Another aspect that should be mentioned is related to symbolic links: create_directory_symlink() creates a symbolic link to a directory, whereas create_symlink() creates symbolic links to either files or directories. On POSIX systems, the two are identical when it comes to directories. On other systems (such as Windows), symbolic links to directories are created differently than symbolic links to files. Therefore, it is recommended that you use create_directory_symlink() for directories in order to write code that works correctly on all systems.

When you perform operations with files and directories, such as the ones described in this recipe, and you use the overloads that may throw exceptions, ensure that you try-catch the calls. Regardless of the type of overload used, you should check the success of the operation and take appropriate action in the case of a failure.

See also

  • Working with filesystem paths to learn about the C++17 standard support for filesystem paths
  • Removing content from a file to explore the possible ways of removing parts of the content of a file
  • Checking the properties of an existing file or directory to learn how to query the properties of files and directories, such as the type, permissions, file times, and more

Removing content from a file

Operations such as copying, renaming, moving, or deleting files are directly provided by the filesystem library.

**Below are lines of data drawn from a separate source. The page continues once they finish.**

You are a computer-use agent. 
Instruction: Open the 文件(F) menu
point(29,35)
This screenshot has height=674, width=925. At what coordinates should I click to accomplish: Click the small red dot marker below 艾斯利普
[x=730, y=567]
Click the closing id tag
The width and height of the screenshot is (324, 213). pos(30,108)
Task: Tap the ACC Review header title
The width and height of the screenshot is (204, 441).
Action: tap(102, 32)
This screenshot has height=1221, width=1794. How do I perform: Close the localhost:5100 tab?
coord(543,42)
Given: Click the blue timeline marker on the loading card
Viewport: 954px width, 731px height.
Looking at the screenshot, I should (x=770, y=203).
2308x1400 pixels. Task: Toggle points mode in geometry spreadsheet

However, when it comes to removing content from a file, you must perform explicit actions.

Regardless of whether you need to do this for text or binary files, you must implement the following pattern:

  1. Create a temporary file.
  2. Copy only the content that you want from the original file to the temporary file.
  3. Delete the original file.
  4. Rename/move the temporary file to the name/location of the original file.

In this recipe, we will learn how to implement this pattern for a text file.

Getting ready

For the purpose of this recipe, we will consider removing empty lines, or lines that start with a semicolon (;), from a text file. For this example, we will have an initial file, called sample.dat, that contains the names of Shakespeare's plays but also empty lines and lines that start with a semicolon. The following is a partial listing of this file (from the beginning):

;Shakespeare's plays, listed by genre
;TRAGEDIES
Troilus and Cressida
Coriolanus
Titus Andronicus
Romeo and Juliet
Timon of Athens
Julius Caesar

The code samples listed in the next section use the following variables:

auto path = fs::current_path();
auto filepath = path / "sample.dat";
auto temppath = path / "sample.tmp";
auto err = std::error_code{};

We will learn how to put this pattern into code in the following section.

How to do it...

Perform the following operations to remove content from a file:

  1. Open the file for reading:
    std::ifstream in(filepath);
    if (!in.is_open())
    {
      std::cout << "File could not be opened!" << '
    ';
      return;
    }
    
  2. Open another temporary file for writing; if the file already exists, truncate its content:
    std::ofstream out(temppath, std::ios::trunc);
    if (!out.is_open())
    {
      std::cout << "Temporary file could not be created!"
                << '
    ';
      return;
    }
    
  3. Read, line by line, from the input file and copy the selected content to the output file:
    auto line = std::string{};
    while (std::getline(in, line))
    {
      if (!line.empty() && line.at(0) != ';')
      {
        out << line << 'n';
      }
    }
    
  4. Close both the input and output files:
    in.close();
    out.close();
    
  5. Delete the original file:
    auto success = fs::remove(filepath, err);
    if(!success || err)
    {
      std::cout << err.message() << '
    ';
      return;
    }
    
  6. Rename/move the temporary file to the name/location of the original file:
    fs::rename(temppath, filepath, err);
    if (err)
    {
      std::cout << err.message() << '
    ';
    }
    

How it works...

The pattern described here is the same for binary files too; however, for our convenience, we are only discussing an example with text files. The temporary file in this example is in the same directory as the original file. Alternatively, this can be located in a separate directory, such as a user temporary directory. To get a path to a temporary directory, you can use std::filesystem::temp_directory_path(). On Windows systems, this function returns the same directory as GetTempPath(). On POSIX systems, it returns the path specified in one of the environment variables TMPDIR, TMP, TEMP, or TEMPDIR; or, if none of them are available, it returns the path /tmp.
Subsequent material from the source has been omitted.